What Does a Foreign Policy for the Middle Class Look Like?

This event is co-hosted by the Center for the National Interest. President Biden has talked about pursuing a foreign policy for middle class America and all Americans, but what does that actually mean? Foreign policy has become the dominion of the elites in Washington, leaving ordinary people out of the conversation when it comes to defense expenditures, overseas interventions, and America’s relationships with the rest of the world. Partisan politics have tainted the way people see foreign policy and often leave the country bitterly divided. Biden says he wants to change this, but how? We take a look at how foreign policy has affected the heartland, what would need to change in Washington, and what it would take to make it a ‘bread and butter issue’ that makes Americans’ lives better. Join us for a conversation featuring Michael Lind, professor of practice at the University of Texas; Rachel Bovard, senior director of policy at the Conservative Partnership Institute; and Daniel McCarthy, editor of Modern Age. The Quincy Institute’s Kelley Beaucar Vlahos will moderate, and the National Interest’s George Beebe will offer introductory remarks.

Panelists

Michael Lind

Michael Lind is a professor of practice at the LBJ School. A graduate of the Plan II Liberal Arts Honors Program and the Law School at the University of Texas with a master’s degree in international relations from Yale, Lind has previously taught at Harvard and Johns Hopkins. He has been assistant to the director of the Center for the Study of Foreign Affairs at the U.S. State Department and has been an editor or staff writer for The New Yorker, Harper’s, The New Republic and The National Interest. A co-founder of New America, along with Walter Mead, Sherle Schwenninger and Ted Halstead, Lind co-founded New America’s American strategy program, and served as policy director of its economic growth program. He is a former member of the boards of Fairvote and Economists for Peace and Security.

Daniel McCarthy

Daniel McCarthy is the editor of Modern Age: A Conservative Review, and Editor-at-Large of The American Conservative. He is also the director of the Robert Novak Journalism Fellowship Program at the Fund for American Studies and a Visiting Fellow of the Center for the Study of Statesmanship at the Catholic University of America. His writing has appeared in the New York Times, USA Today, The Spectator, The National Interest, Reason, and the recently published volume Who Rules? Sovereignty, Nationalism, and the Fate of Freedom in the Twenty-First Century from Encounter Books.

Rachel Bovard

Rachel Bovard is the senior director of policy at the Conservative Partnership Institute. She previously spent a decade on Capitol Hill in the House and Senate, most recently as legislative director to Senator Rand Paul and policy director of the Senate Steering Committee.

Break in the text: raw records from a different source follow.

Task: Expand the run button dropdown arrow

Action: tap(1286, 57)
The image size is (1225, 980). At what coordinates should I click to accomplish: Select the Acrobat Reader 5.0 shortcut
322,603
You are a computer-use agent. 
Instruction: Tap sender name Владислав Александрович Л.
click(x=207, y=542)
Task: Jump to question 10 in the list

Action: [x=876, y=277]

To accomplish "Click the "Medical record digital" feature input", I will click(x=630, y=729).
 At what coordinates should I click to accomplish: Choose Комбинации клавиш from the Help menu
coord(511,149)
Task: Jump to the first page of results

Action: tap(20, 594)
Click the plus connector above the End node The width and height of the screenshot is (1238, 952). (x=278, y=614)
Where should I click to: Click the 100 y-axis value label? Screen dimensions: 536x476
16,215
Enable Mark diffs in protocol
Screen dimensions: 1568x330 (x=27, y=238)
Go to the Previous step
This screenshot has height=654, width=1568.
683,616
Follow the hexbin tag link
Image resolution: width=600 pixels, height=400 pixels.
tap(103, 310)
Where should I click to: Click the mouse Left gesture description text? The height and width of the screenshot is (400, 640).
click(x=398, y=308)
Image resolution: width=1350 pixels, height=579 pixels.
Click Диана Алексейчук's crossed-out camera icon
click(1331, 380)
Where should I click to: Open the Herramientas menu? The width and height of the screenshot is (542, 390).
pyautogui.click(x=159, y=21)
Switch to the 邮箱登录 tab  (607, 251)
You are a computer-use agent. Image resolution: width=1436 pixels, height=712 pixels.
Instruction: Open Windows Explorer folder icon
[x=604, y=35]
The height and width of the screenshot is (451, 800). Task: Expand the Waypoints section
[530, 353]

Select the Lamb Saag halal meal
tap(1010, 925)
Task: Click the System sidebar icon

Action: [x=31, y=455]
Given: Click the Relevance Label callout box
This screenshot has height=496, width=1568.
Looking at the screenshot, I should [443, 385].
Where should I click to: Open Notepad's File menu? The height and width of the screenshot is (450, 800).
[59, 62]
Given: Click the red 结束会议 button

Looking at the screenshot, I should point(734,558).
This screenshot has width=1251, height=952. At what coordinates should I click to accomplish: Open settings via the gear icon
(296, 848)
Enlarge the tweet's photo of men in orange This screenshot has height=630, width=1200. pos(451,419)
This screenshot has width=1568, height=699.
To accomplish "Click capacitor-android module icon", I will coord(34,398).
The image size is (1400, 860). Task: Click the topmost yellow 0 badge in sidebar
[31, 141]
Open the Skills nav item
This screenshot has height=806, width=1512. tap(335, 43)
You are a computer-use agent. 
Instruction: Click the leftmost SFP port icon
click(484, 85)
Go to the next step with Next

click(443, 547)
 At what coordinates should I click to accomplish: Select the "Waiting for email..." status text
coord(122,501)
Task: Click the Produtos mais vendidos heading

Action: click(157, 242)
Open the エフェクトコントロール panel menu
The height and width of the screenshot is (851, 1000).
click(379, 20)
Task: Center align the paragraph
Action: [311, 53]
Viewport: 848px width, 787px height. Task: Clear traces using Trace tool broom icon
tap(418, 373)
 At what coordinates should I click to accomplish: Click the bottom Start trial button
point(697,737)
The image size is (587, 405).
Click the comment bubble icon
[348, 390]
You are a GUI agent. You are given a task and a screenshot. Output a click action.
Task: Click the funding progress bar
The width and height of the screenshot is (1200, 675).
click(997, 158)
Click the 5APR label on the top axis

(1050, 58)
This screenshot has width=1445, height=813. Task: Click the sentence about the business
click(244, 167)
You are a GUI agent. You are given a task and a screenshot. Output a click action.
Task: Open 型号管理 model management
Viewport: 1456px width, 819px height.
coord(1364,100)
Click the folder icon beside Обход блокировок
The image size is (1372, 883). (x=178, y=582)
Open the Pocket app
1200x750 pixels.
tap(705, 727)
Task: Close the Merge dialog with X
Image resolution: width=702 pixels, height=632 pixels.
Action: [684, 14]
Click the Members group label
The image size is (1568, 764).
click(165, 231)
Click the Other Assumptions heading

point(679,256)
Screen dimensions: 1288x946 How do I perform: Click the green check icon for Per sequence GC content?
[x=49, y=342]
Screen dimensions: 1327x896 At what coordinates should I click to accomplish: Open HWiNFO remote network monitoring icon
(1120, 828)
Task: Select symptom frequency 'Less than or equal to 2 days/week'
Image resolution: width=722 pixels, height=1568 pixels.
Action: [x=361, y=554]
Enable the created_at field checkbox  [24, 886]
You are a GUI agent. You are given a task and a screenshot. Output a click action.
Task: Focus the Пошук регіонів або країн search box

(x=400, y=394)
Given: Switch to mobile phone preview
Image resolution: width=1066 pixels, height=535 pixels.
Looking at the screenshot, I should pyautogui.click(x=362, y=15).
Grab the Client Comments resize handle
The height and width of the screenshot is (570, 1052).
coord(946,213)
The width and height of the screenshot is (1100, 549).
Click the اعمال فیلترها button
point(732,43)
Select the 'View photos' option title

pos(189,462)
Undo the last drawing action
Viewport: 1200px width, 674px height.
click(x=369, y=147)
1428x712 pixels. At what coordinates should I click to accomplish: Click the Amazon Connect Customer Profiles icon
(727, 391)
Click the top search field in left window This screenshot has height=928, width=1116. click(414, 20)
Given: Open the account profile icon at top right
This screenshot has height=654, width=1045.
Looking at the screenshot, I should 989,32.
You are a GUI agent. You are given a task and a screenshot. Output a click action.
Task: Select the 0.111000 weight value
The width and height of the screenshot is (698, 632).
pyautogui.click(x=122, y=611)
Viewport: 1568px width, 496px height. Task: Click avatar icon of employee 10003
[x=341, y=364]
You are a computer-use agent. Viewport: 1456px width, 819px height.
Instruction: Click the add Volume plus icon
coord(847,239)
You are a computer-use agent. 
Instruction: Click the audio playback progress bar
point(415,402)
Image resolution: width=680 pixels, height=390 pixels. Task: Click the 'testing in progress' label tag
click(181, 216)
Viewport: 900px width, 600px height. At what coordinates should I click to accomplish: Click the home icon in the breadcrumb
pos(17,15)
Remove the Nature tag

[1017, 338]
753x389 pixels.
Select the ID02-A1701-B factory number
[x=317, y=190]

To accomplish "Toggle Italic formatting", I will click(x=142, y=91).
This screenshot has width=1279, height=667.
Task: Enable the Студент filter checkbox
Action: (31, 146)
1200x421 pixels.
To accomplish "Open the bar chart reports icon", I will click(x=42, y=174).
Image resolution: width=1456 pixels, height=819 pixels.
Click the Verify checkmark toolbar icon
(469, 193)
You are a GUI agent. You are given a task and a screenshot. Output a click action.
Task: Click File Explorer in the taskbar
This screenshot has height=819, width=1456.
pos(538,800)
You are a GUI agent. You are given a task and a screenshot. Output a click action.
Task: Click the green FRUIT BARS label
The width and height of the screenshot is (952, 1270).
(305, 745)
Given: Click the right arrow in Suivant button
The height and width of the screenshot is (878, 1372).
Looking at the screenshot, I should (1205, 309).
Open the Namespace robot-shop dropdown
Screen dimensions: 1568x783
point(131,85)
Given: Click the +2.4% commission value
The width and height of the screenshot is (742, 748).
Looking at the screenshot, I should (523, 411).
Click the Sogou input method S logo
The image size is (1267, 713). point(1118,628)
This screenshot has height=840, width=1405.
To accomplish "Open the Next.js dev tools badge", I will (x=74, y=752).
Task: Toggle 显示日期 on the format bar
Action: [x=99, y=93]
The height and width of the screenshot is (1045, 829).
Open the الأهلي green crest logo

Kelley Beaucar Vlahos (Moderator)

Kelley Vlahos is senior advisor for the Quincy Institute and contributing editor at Responsible Statecraft. Previously, she served as executive editor at The American Conservative magazine, for which she has also been writing and reporting on the wars, foreign policy, veterans, and the military since 2007. She is currently a co-host of the Crashing the War Party podcast.

George Beebe

George Beebe is Vice President and Director of Studies at the Center for the National Interest. He spent more than two decades in government as an intelligence analyst, diplomat, and policy advisor, including as director of the CIA's Russia analysis and as a staff advisor on Russia matters to Vice President Cheney. His book, The Russia Trap: How Our Shadow War with Russia Could Spiral into Nuclear Catastrophe, examines how new game-changing technology, disappearing rules of the game, and distorted perceptions on both sides have locked Moscow and Washington into a dangerous escalatory spiral that neither side recognizes.